Why is AI so smart but also so dumb?

Andre Karpathy explains that AI’s impressive yet inconsistent intelligence stems from its reliance on verifiable tasks and training incentives, enabling breakthroughs in areas like coding while struggling with simpler, less verifiable problems. He envisions a future where AI agents autonomously manage digital environments, transforming software development and human interaction, but emphasizes that human oversight, judgment, and creativity remain essential.

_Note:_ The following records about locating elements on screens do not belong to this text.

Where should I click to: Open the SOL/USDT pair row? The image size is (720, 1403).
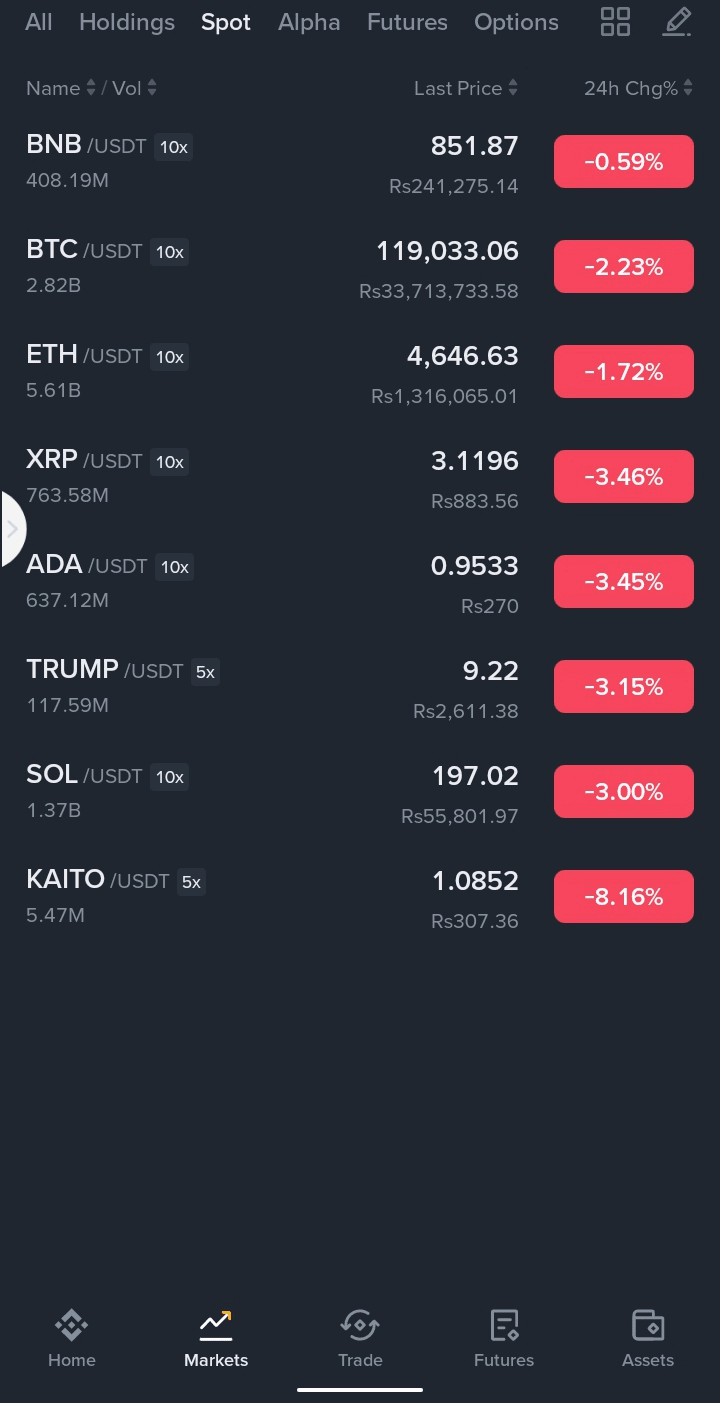click(270, 792)
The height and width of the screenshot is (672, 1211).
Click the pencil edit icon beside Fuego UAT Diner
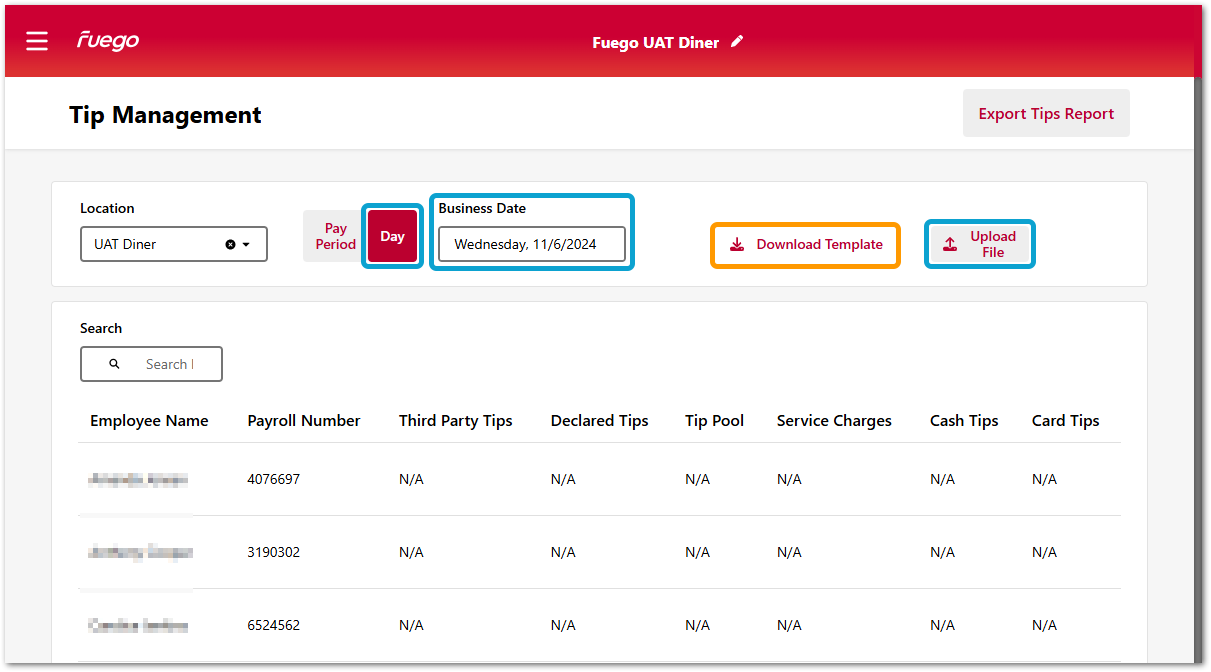(737, 42)
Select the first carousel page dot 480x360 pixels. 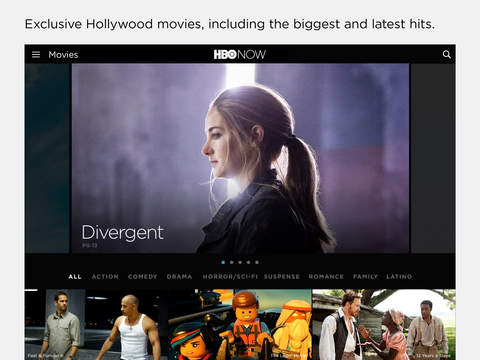coord(223,262)
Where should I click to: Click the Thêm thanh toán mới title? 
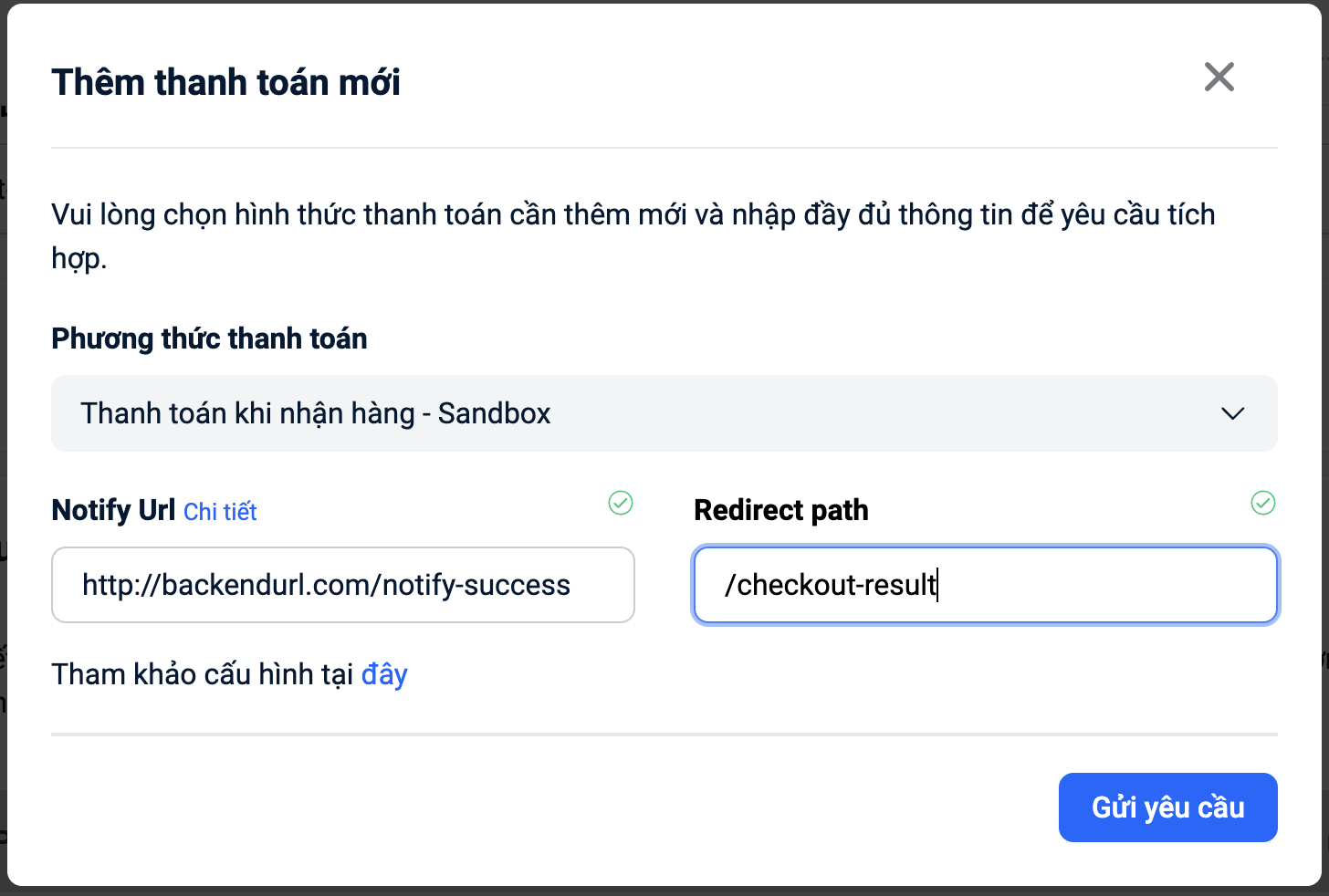225,82
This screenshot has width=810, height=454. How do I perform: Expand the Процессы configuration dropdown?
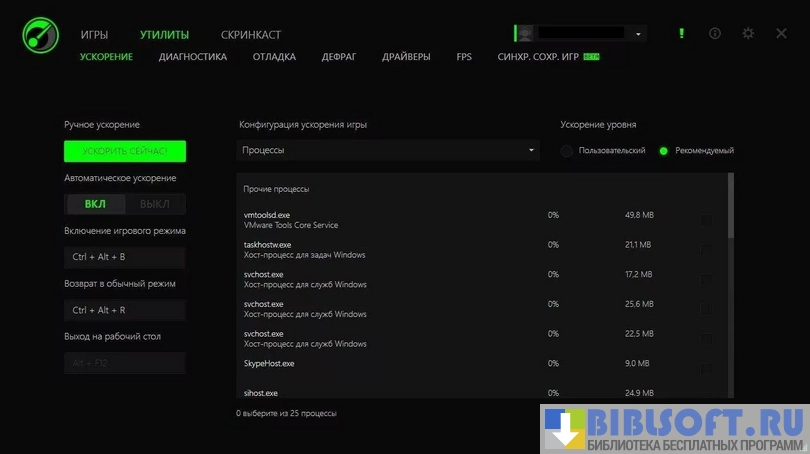click(388, 150)
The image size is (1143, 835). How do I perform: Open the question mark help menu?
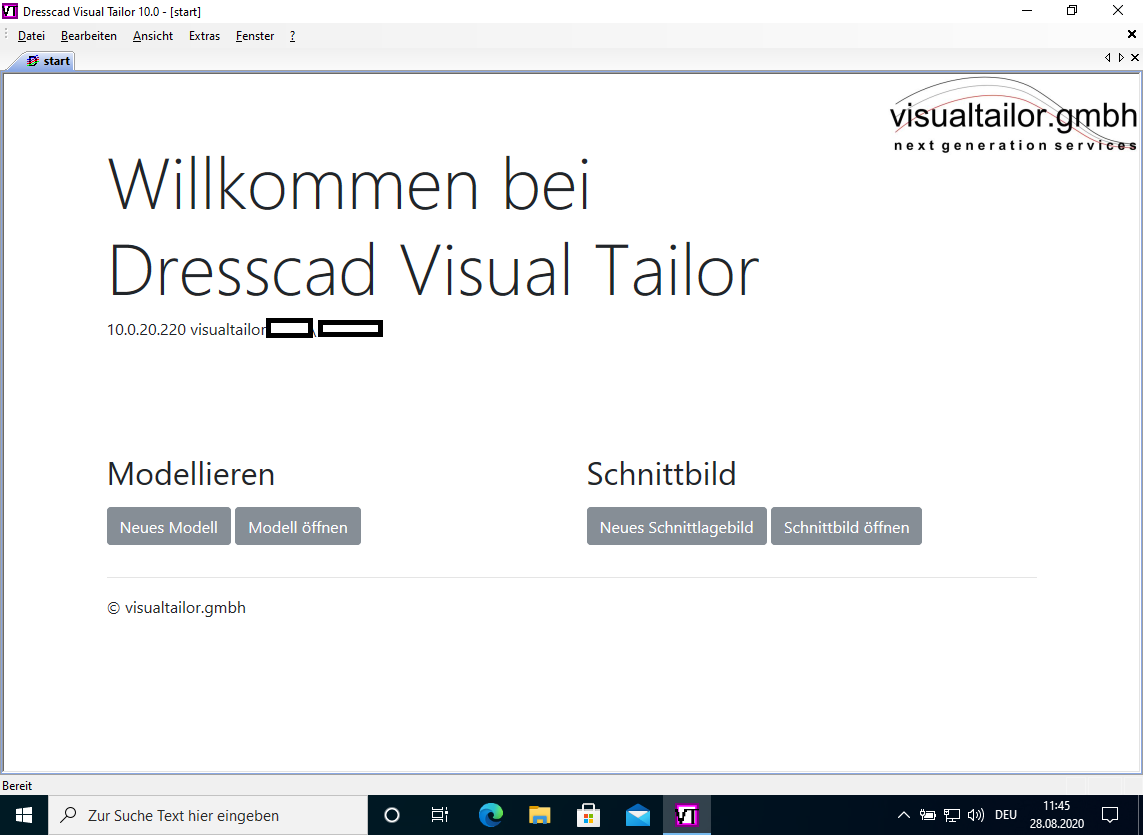click(x=292, y=36)
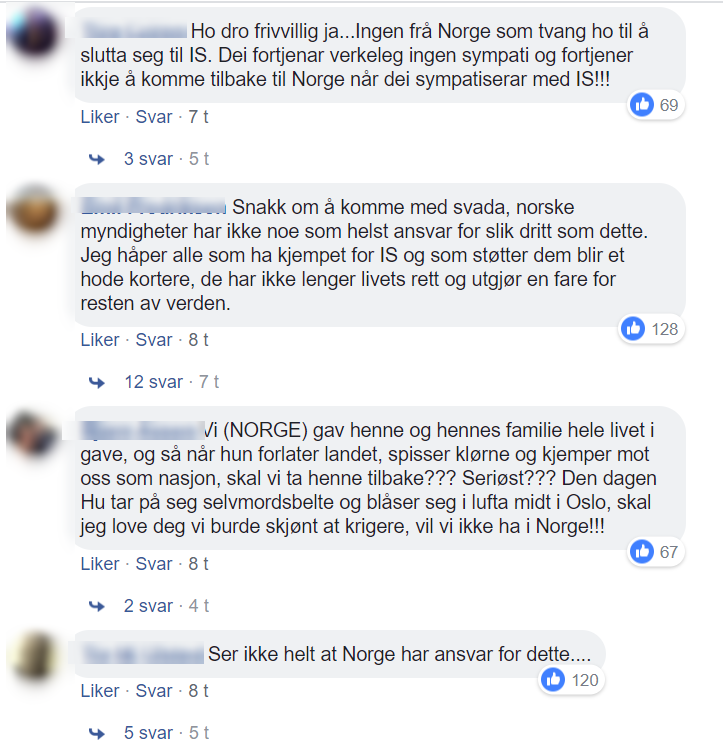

The video features Andre Karpathy, a leading AI expert and former Tesla self-driving inventor, discussing why AI can be both remarkably smart and surprisingly dumb. He highlights a pivotal moment in December when AI models, especially large language models (LLMs), dramatically improved, enabling end-to-end coding and application building without constant human correction. This shift marks a new computing paradigm—software 3.0—where programming transitions from writing explicit code to training models with data and steering them through prompts and context windows. Karpathy emphasizes that AI now acts like a programmable computer, interpreting instructions to achieve outcomes rather than following rigid step-by-step commands.

Karpathy explains the concept of verifiability as key to understanding AI’s uneven performance. Traditional software excels where tasks can be explicitly specified, while LLMs thrive in domains where outputs can be verified, such as coding and math. These areas allow for automated feedback and reinforcement learning, which AI labs heavily optimize for due to their economic value. This focus explains why AI can flawlessly refactor complex codebases yet struggle with seemingly simple tasks like counting letters or making everyday decisions. The jaggedness in AI’s abilities reflects both training incentives and the nature of verifiable tasks, indicating that we have not yet reached generalized intelligence.

The discussion also contrasts “vibe coding” and “agentic engineering.” Vibe coding lowers the barrier for anyone to create software by leveraging AI to handle coding details, raising the floor of what’s possible for non-experts. Agentic engineering, on the other hand, raises the ceiling for professional developers by orchestrating multiple AI agents to maintain high-quality, scalable software development. This new discipline requires skills beyond traditional coding, including managing AI agents’ workflows and ensuring software quality, highlighting a shift in how software engineering will evolve alongside AI.

Karpathy addresses concerns about AI replacing human jobs by emphasizing that humans remain essential for oversight, taste, and judgment. While AI can automate many tasks, it currently lacks intrinsic motivation, curiosity, or genuine understanding—qualities shaped by evolution in animals but absent in AI, which he describes as “ghosts” rather than sentient beings. He acknowledges that AI labs have not yet focused on training models to develop aesthetic judgment or taste, leaving room for human creativity and decision-making to remain vital, at least for the foreseeable future.

Finally, Karpathy envisions a future where AI agents autonomously interact and manage digital environments on behalf of humans, requiring a complete redesign of internet services and software infrastructure to be “agent-first.” He stresses the importance of simplifying human interaction with AI by minimizing manual steps and enabling seamless agent orchestration. Despite AI’s growing capabilities, he underscores that humans must still direct and understand AI’s outputs to avoid becoming bottlenecks, as true understanding cannot be outsourced. This balance between AI automation and human insight will shape the evolving landscape of technology and work.